The first time I encountered Ms. McAdams was in the flesh. My pals Matt & Candi drug me along to a showing by the Cinematheque, a local cinema group, to showcases McAdams' 16mm work. The first short subject, if memory serves, was entitled "Coffee Jitters." It was hooked from the moment the title card flashed on the screen. The feature was a biography of a cross-dressing cabaret star. McAdams was set to speak about her work after the films were shown. She instead, with what I can only describe as girlish delight, dragged out from behind the screen the star of her feature and let him perform in person.

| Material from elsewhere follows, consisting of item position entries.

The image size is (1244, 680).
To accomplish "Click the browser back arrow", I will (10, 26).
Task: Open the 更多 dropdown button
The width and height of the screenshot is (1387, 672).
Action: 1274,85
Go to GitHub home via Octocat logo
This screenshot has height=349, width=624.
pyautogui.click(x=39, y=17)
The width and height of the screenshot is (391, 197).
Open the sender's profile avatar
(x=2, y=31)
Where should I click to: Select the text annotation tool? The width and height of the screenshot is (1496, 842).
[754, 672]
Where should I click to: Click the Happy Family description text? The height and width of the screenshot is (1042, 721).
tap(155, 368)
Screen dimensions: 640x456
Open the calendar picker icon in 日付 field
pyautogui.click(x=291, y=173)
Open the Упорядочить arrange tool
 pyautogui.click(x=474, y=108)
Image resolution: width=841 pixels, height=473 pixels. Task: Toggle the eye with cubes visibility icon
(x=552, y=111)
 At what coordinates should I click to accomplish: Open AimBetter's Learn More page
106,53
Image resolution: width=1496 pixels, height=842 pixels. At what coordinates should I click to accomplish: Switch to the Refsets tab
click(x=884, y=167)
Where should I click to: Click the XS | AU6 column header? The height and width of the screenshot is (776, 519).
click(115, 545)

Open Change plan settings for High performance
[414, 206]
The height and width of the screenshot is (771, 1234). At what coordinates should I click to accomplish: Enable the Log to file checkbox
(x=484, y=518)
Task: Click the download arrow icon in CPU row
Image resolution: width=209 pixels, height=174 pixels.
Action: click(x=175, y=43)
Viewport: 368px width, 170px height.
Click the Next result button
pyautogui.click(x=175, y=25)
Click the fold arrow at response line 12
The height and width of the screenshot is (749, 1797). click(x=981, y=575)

This shows, I think, the strength and charm of her work, including her cartoons. That is, she's got something she wants to show and tell. Her choice is to do it in the most particularly direct, engaging means to hand. She's always got some kind of story. A sample of the tales she chooses to translate in her characteristically funky comic strip format include: her wedding (including a trip to a polka fest in the Wisconsin Dells), her favorite bumper stickers, Record Huntin' (in a thrift shop, natch), and The Night I Met Tom Waits (a giant phoney rubber thumb appears in practically every panel). Since this is up-close stuff, there are also strips about drinking, sexual harassment and assorted childhood and grown-up) horror stories. Interspersed are single panel cartoon showing Elvis and George Bush in pony tails, the difference between the (singing) Carter Family and Jimmy (pre-Elder Statesman) Carter, Dolly Parton & Porter Wagoner and the world's two smallest cows. Most of the cartoons collected here first appeared in The Chicago Reader (McAdams is the cowgirl queen of Chi-Town's underground performance scene -- hey, you can't make up stuff like this.)

My guess is you'd either be instantly put off by the completely unaffected and fearless drawing style (she's unafraid to lapse into stick figures to better cram everything she wants to show into the panel) or catch its candid charisma. Either way, it's hard not to like this cowgirl's rambunctious 'toons.